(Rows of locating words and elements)

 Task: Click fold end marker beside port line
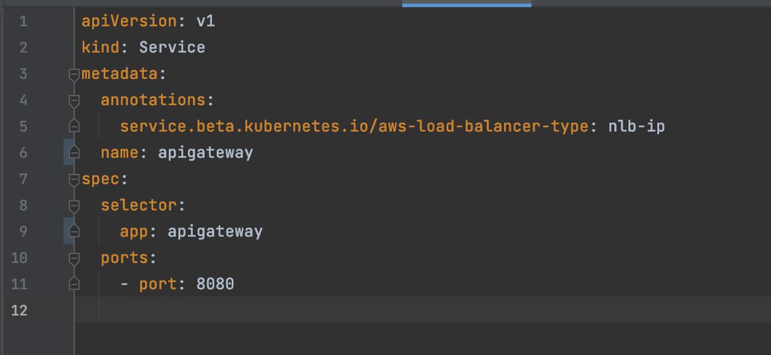tap(74, 284)
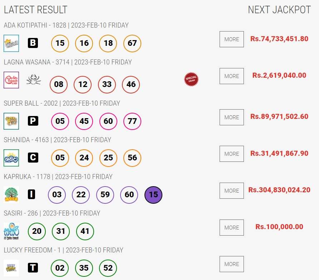This screenshot has height=280, width=319.
Task: Click the Sasiri lottery logo
Action: pyautogui.click(x=11, y=231)
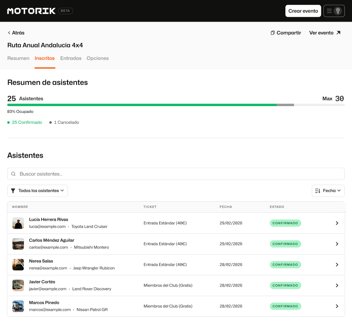Click the search magnifier icon

click(x=13, y=174)
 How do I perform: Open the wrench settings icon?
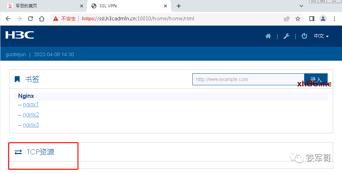click(x=286, y=36)
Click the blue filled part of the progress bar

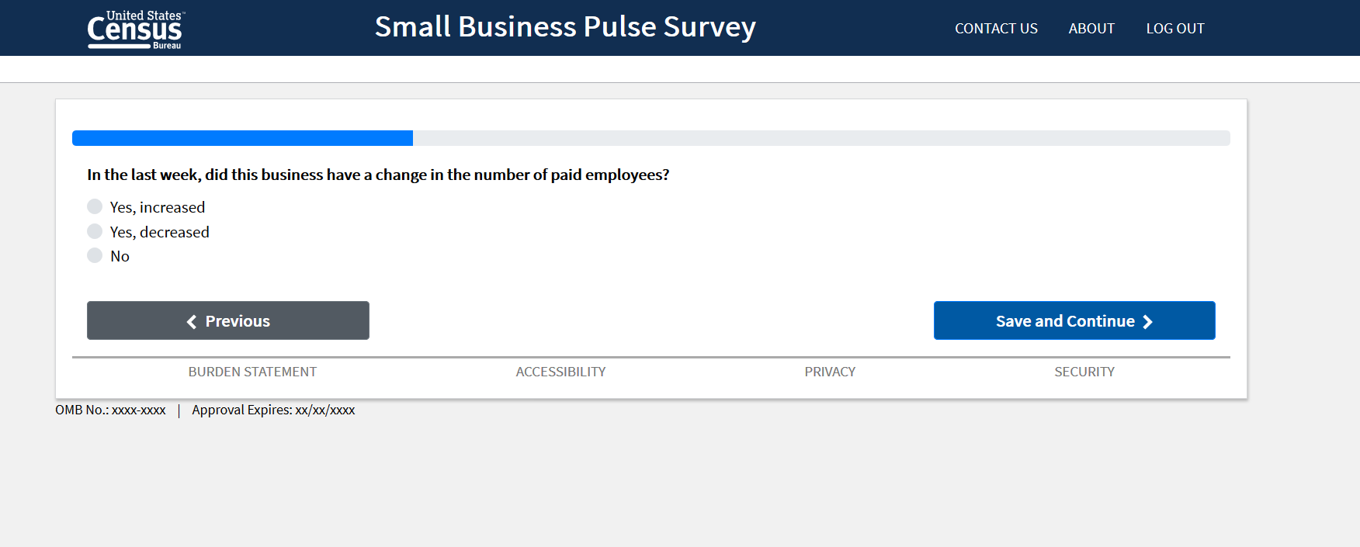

## Aim
Please format the rows above as a JSON list of strings, with one string per line and no blank lines. Omit the pictures.

## Answer to this task
[
  " Task: Click fold end marker beside port line",
  "tap(74, 284)",
  "This screenshot has height=280, width=319.",
  "Task: Click the Sasiri lottery logo",
  "Action: pyautogui.click(x=11, y=231)",
  "Click the search magnifier icon",
  "click(x=13, y=174)",
  " How do I perform: Open the wrench settings icon?",
  "click(x=286, y=36)",
  "Click the blue filled part of the progress bar"
]